The International Airlines Group ( IAG), which serves as the parent company to Aer Lingus, British Airways, Iberia, LEVEL, and Vueling, has shared its 2025 full-year results with the world, revealing a strong year underlined by a record financial performance. High transatlantic demand was a key factor in the group’s economic growth last year, along with an increasing shift toward premium seats.
While there is still plenty of uncertainty in the aviation world, with tariffs, airspace closures, and geopolitical tensions giving major stakeholders in the aerospace sector cause for concern, IAG’s performance in 2025 stands it in good stead for further growth this year. Let’s crunch the numbers and take a look at the various reasons why 2025 was such a success for the International Airlines Group.
The Key Figures
Aviation is, ultimately, a numbers game, and IAG can certainly be pleased with the various figures that it posted in 2025. According to a corresponding statement shared by the group, its revenue grew by a factor of 3.5% to €33.213 billion last year, compared to a grand total of €32.1 billion in 2024. For reference, at the time of writing, Wise reported that €1 was equivalent to $1.18 in the United States.
While this was a relatively small proportional revenue increase, IAG’s profit last year ballooned in comparison, rising by a factor of 13.1% from €4.443 billion in 2024 to a whopping €5.024 billion in 2025. This growth saw its operating margin widen by a further 1.3% to an impressive proportion of 15.1%, with adjusted earnings per share rising by 22.4% to €0.695. Luis Gallego, the CEO of IAG, said:
“We are confident as we look to the future, with compelling market dynamics, long-term secular growth and a clear plan to leverage our business model and deliver our strategy.”
Why Did IAG Have Such A Strong Year?
There were various factors that contributed to IAG’s strong financial performance in 2025, with the group highlighting its dominance in the transatlantic market as a key factor.
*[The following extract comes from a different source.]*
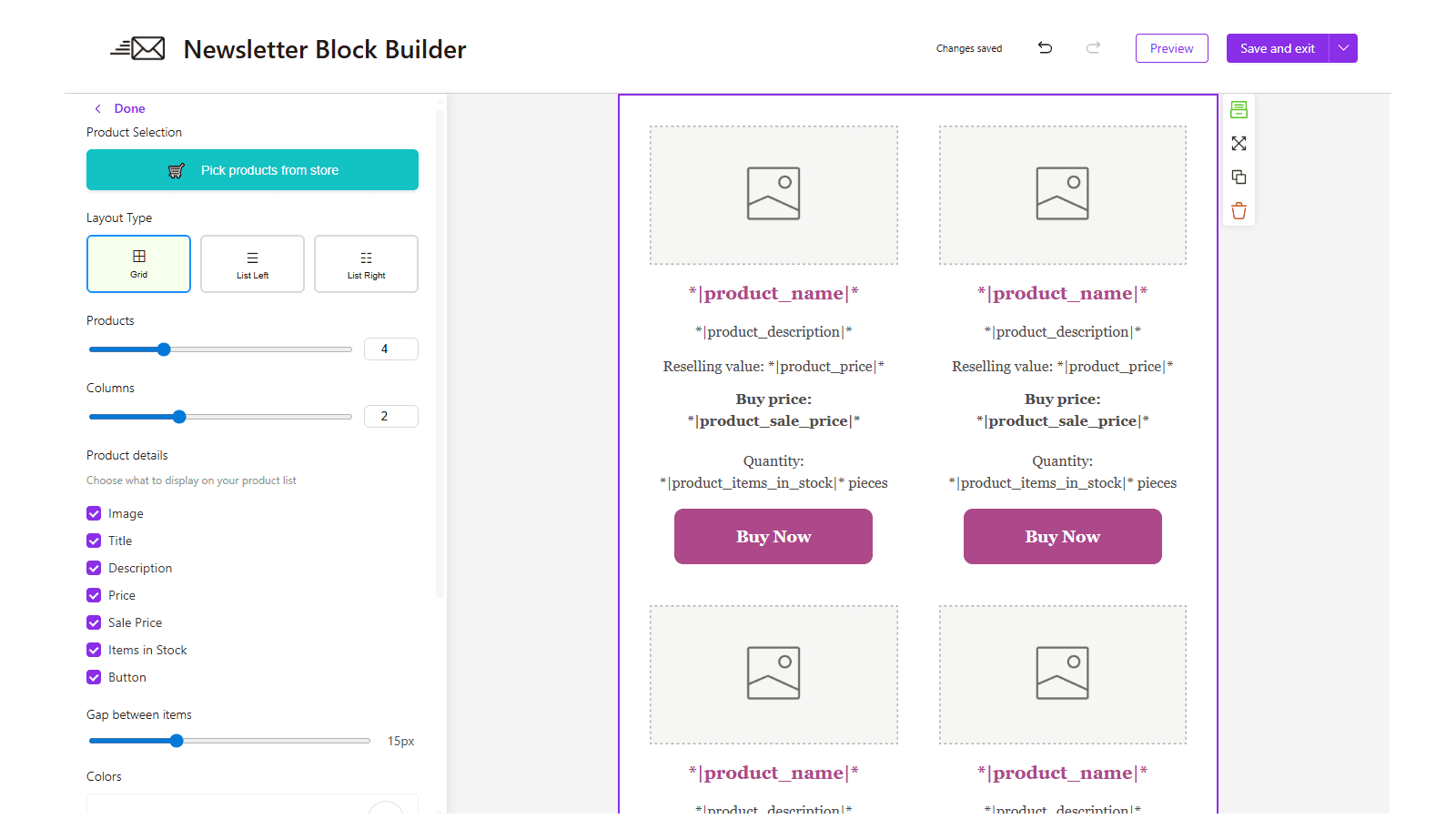Disable the Items in Stock checkbox
Image resolution: width=1456 pixels, height=819 pixels.
pos(94,650)
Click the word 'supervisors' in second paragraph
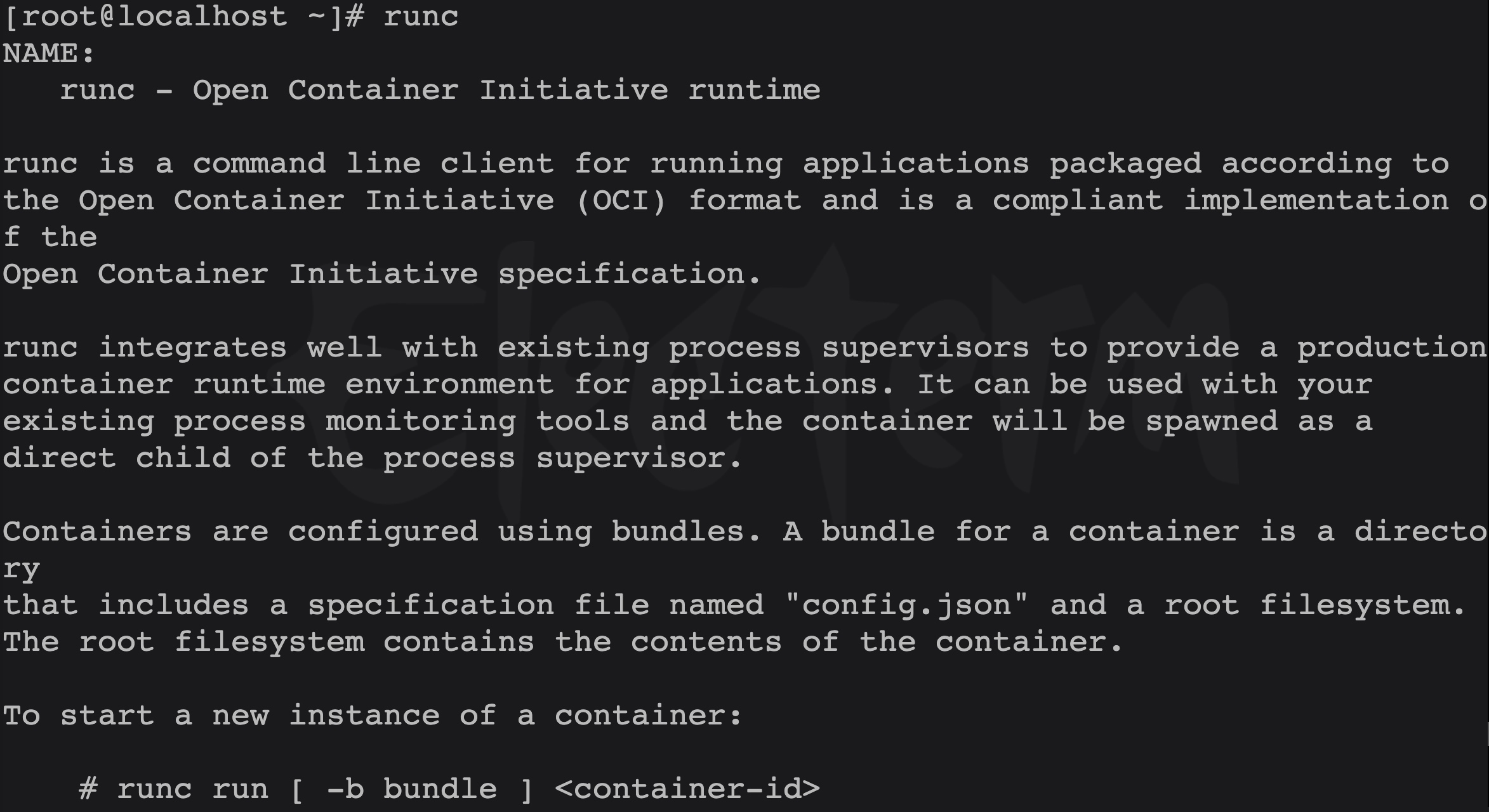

According to IAG, its airlines and their partners command a 49% market share on this lucrative aerial corridor, and they collectively operate a grand total of 136 flights a day to some 34 destinations across the North Atlantic Ocean.
Last year saw a degree of undulation as far as transatlantic demand to the US was concerned, with geopolitical tensions prompted by the Trump administration’s swashbuckling style of international diplomacy causing some to rethink their travel plans. Still, while BA’s capacity plateaued, this was largely due to aircraft unavailability, and was offset by Iberia and Aer Lingus introducing the Airbus A321XLR.
In the transatlantic market, IAG also highlights ‘robust’ premium demand as a key factor behind its growth, explaining that this “offset some third quarter softness in the US point-of-sale economy leisure segment.” Elsewhere, increased demand for premium cabins on the leisure side of things has helped the group’s member airlines to recover from a slow recovery in the short-haul business travel sector.
5 Facts About The History Of IAG
Five fascinating facts about IAG that define its history and position it at the forefront of European aviation.
How Does 2026 Look For IAG?
Given the volatile nature of aviation, particularly in the face of external factors that have challenged airlines and airports amid their recovery from the impacts of the coronavirus pandemic at the start of the decade, IAG can certainly be happy with its 2025 results. These figures, as well as representing a strong year of hard work, also stand the group and its airlines in good stead for a competitive 2026.
Indeed, IAG says that “compelling market dynamics and secular long-term demand” support a positive overall outlook for the year to come, with the group being “confident in creating value for [its] shareholders in the long term.” Specifically, IAG is forecasting high margins when it comes to growth in earnings and revenue in 2026, alongside “significant free cash flow leading to a stronger balance sheet.”